What qualifications do you have and how do they help you do your job?
I did my honours in BCom management accounting at Stellenbosch, followed by CIMA. More recently I went to Cornell University to do a diploma in hospitality management.
CIMA changed the way I think. Having completed all the levels of CIMA, I am a qualified chartered management accountant, and I am a member of the CIMA association in the UK. It’s the same as completing your CA.
I really think it is an excellent degree to have for general business knowledge as it covers a lot of avenues that one needs in general business practice. The CIMA case study (final exam) gives you great theoretical experience in dealing with business and its tribulations.
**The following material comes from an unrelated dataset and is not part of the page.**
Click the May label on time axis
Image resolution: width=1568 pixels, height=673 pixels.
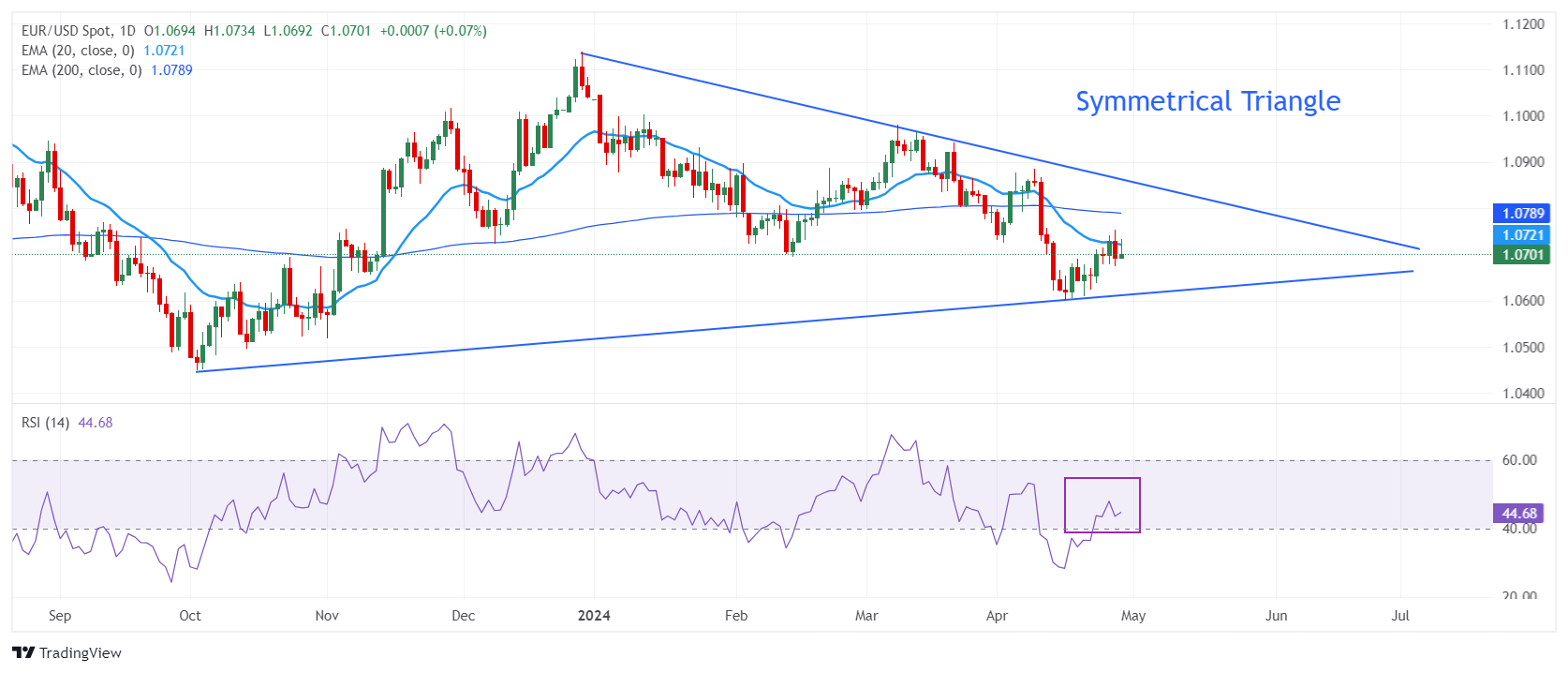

The Cornell diploma was excellent for meeting people in the industry from all over the world. There were 47 hotel managers and owners from 45 countries. It was a great way to see how South African hotels compare with those in the rest of the world.
What is the best career advice you have received and who gave it to you?
I had an incredible mentor at Nedbank who believed in my ability wholeheartedly. There was nothing more inspiring and career-building than to have someone who had already “made it” in his career believe in me. He gave me lots of advice and books to read, which built my self-confidence and helped me to believe in myself. I also had a great female leader in this company who taught me that you can be a great leader while remaining in touch with your femininity.